Lindsey Report – January 2018

Happy New Year: here’s wishing that 2018 will be prosperous for you and yours.

As you are likely well aware, the equity markets performed at a high level in 2017 (as measured by the Dow, the S&P 500 and the Nasdaq). The S&P 500 approached a 20% return, while the Dow (+25%) and the Nasdaq (+28%) surpassed this level (1stock1.com). The tech-heavy Nasdaq was the biggest winner, as major, household technology names lead the charge.

Although the Dow is comprised of only 30 stocks, it still remains a popular index for investors to follow, so it is being highlighted this month. Within the first few days of 2018, the Dow surpassed the 25,000 mark for the first time, taking only 23 trading days to move from 24,000 (Marketwatch). Keep in mind that this 1000-point move represents just a 4.2% increase, so it’s not like the move from 5000-6000 back in the mid 90’s (a 20% increase).

In 2017, the Dow notched 71 record, closing highs. This bested the previous record of 69 set back in 1995 (MarketWatch). I like this reference to 1995, as back then the Dow was up 33% that year, but more encouragingly, the Dow was up 26% in ’96 and had great gains in ’97-’99. Although, I’m not suggesting that history will repeat itself, it is notable to remember that the Dow “can” and “has” followed up a great year with more great year(s) (1.stock1.com).

Looking forward to 2018, the economy has grown 3%+ for two consecutive quarters and we will learn shortly if that pattern continued in the 4th quarter.
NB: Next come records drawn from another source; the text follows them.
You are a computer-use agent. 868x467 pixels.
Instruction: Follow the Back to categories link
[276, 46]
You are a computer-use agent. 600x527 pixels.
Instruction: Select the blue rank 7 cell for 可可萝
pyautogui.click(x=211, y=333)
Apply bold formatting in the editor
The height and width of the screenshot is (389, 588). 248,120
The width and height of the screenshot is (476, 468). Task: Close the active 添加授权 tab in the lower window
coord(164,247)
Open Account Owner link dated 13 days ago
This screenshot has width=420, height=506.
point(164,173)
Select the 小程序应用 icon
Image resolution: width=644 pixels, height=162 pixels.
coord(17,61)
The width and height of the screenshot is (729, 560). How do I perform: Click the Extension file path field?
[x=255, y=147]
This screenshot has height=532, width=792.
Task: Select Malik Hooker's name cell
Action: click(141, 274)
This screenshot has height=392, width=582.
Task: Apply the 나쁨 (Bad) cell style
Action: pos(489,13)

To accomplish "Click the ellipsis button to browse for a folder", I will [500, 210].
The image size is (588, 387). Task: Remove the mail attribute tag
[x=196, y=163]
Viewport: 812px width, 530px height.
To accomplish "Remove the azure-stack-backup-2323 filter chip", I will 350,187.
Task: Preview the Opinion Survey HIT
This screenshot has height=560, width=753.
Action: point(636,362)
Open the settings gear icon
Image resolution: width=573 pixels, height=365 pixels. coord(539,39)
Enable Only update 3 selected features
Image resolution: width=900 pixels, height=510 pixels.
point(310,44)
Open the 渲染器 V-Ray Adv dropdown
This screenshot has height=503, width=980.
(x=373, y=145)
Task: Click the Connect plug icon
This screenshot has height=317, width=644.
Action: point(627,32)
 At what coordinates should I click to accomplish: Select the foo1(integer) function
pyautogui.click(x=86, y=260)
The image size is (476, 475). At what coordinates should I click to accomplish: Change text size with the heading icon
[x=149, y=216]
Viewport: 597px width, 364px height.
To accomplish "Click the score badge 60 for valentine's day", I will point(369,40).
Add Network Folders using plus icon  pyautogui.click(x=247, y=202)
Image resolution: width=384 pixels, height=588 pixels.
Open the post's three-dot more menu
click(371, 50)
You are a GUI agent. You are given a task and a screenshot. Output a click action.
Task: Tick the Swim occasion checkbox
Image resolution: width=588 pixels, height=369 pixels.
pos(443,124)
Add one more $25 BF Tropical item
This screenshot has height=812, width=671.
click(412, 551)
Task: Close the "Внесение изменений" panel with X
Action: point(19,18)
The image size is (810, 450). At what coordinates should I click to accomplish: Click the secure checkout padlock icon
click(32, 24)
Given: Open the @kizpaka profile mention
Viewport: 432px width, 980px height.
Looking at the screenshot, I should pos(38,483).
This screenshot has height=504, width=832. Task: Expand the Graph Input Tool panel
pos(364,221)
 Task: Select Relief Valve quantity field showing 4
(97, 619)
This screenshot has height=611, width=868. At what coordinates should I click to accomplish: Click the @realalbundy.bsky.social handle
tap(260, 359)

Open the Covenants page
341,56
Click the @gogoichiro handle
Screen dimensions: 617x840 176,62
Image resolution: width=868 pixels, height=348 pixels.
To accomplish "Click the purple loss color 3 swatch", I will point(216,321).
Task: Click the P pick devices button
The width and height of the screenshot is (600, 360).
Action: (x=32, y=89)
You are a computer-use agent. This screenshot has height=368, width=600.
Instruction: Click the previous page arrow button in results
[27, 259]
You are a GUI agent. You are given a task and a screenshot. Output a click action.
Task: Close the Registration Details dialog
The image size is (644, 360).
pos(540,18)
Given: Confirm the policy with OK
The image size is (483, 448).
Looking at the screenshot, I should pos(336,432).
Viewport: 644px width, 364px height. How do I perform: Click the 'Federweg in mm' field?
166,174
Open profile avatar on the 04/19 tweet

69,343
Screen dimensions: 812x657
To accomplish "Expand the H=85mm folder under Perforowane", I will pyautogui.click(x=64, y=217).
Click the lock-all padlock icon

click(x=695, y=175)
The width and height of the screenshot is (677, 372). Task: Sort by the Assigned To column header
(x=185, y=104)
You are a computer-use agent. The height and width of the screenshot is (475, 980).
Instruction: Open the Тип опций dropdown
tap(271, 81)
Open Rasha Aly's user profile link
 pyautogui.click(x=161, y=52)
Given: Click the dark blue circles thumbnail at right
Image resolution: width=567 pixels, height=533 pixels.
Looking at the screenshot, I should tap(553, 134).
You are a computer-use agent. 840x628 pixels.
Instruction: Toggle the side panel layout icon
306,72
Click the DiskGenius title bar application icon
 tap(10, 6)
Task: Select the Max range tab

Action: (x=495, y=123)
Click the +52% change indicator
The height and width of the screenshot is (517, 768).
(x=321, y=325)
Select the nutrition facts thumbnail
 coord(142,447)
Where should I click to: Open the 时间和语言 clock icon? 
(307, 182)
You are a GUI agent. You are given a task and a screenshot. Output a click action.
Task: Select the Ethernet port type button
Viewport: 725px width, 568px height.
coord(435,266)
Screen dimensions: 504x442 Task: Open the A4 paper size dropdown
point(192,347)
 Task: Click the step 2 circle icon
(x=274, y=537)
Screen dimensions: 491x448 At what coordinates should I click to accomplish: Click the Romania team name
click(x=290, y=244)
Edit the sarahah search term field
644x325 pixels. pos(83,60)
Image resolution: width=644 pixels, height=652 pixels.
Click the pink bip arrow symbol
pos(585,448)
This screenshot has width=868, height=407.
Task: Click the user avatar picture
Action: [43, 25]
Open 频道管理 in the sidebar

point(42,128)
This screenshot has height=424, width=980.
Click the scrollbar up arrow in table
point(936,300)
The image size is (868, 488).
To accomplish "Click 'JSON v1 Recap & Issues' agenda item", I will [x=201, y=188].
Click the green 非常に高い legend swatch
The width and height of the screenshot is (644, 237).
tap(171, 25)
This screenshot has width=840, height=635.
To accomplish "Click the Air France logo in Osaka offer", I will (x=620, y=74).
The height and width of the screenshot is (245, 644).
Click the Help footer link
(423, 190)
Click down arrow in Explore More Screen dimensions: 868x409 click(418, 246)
The holiday shopping season appears to have been a strong one, which is a good sign for the U.S. consumer.

Although the tax law changes have received ample, bad publicity, lower corporate taxes should be good for the economy and corporate profits. Moreover, if the majority of people see more money in their paychecks, they will likely spend it (also good for the economy). For the past 70 years, the U.S. economy grew at an average rate of 3.3%/ year: therefore, it seems reasonable that we should be able to return to these levels…at a minimum (Trading Economics).

 

 

The opinions voiced are for informational purposes only and are not intended to provide specific advice to any individual. To determine which investments are appropriate for you, consult myself prior to investing. Past performance is no guarantee of future results. Indices are unmanaged and cannot be invested into directly. The economic forecasts set forth in this commentary may not develop as predicted and there can be no guarantees that strategies promoted will be successful.